Читаем The Seventh Function of Language полностью

And he sees. Not the slightly kitsch “son et lumière” show and the boats disguised as warships with their actors in their Sunday best. But the collision of armies: the six galleasses rising from the sea like floating fortresses, destroying everything around them; the two hundred galleys divided between the left wing, yellow banner, commanded by the Venetian provveditore-generale Agostino Barbarigo, who is shot in the eye with an arrow and dies at the start of the battle; the right wing, green banner, led by the timorous Genovese Gian Andrea Doria, transfixed by the agile maneuvers of the elusive Euldj Ali (Ali the convert, Ali the one-eyed, Ali the renegade, a Calabrian by birth who became the Bey of Algiers); in the center, blue banner, the high commander, Don John of Austria, for Spain, with Colonna, commander of the pope’s galleys, and seventy-five-year-old Sebastiano Venier, severe of face and white of beard, future doge of Venice, to whom John no longer says a word, at whom he never even glances since the incident with the Spanish captain. In the rearguard, in case things go badly, is the Marquis of Santa Cruz, white banner. Facing them, the Turkish fleet, commanded by Sufi Ali Pasha, kapudan pasha, with his janissaries and his corsairs.

And on board the galley La Marchesa, sick with fever, midshipman Miguel de Cervantes, who has been ordered to remain lying down in the hold but who wants to fight and begs his captain, because what will people say of him if he doesn’t take part in the greatest naval battle of all time?
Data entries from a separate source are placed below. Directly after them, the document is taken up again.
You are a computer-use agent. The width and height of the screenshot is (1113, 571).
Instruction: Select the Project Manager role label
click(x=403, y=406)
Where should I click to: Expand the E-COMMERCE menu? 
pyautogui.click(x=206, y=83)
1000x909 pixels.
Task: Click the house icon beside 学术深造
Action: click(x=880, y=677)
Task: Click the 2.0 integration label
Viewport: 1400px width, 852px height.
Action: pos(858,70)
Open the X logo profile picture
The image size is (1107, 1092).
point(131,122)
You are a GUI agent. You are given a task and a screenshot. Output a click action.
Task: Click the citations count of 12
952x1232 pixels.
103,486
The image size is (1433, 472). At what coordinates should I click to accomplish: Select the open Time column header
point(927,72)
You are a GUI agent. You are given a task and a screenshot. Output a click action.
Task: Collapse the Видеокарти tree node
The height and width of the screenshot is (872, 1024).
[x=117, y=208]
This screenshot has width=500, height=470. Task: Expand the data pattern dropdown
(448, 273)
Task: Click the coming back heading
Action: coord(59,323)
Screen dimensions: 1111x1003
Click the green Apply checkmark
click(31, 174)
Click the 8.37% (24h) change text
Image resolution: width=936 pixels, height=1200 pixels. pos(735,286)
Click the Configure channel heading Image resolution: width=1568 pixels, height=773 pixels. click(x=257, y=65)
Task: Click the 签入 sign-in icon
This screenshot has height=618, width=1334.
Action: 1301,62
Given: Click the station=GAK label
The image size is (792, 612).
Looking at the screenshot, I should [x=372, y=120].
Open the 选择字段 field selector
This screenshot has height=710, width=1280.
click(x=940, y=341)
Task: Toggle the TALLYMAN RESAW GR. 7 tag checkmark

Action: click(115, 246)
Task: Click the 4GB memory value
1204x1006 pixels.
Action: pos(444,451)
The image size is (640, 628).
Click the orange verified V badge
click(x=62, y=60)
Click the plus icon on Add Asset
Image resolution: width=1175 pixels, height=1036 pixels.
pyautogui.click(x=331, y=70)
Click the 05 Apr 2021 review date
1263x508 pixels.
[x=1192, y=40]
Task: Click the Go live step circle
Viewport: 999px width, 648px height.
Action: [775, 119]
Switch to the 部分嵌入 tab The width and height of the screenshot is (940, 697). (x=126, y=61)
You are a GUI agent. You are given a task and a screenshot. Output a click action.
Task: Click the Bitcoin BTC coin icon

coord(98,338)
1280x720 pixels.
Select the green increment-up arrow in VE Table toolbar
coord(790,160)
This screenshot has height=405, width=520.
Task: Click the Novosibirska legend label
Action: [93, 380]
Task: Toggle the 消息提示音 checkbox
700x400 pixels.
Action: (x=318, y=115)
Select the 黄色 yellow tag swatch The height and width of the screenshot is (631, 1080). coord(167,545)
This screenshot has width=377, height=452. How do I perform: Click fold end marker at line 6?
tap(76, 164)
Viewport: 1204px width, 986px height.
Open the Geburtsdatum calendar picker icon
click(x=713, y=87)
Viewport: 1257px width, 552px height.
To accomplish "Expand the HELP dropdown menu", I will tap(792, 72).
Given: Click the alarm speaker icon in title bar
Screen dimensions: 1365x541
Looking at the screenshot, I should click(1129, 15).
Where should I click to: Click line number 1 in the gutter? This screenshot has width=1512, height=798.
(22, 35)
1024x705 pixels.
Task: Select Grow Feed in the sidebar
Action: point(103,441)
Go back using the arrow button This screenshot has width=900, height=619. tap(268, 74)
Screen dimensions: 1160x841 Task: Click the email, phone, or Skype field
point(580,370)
So the captain agrees, and when the galleys ram into each other and collide, when the men fire their arquebuses at point-blank range and start to board the enemy ship, he fights like a dog, and in the fury of the sea and in the storm of war he chops up Turks like tuna but is shot in the chest and in the left hand. He continues to fight. Soon there will be no doubt that the Christians have won their victory—the head of the kapudan pasha is mounted on top of the mast on the admiral’s ship—but Miguel de Cervantes, the brave midshipman under the orders of his captain, Diego of Urbino, has lost the use of his left hand in the battle, or maybe the surgeons did a bad job.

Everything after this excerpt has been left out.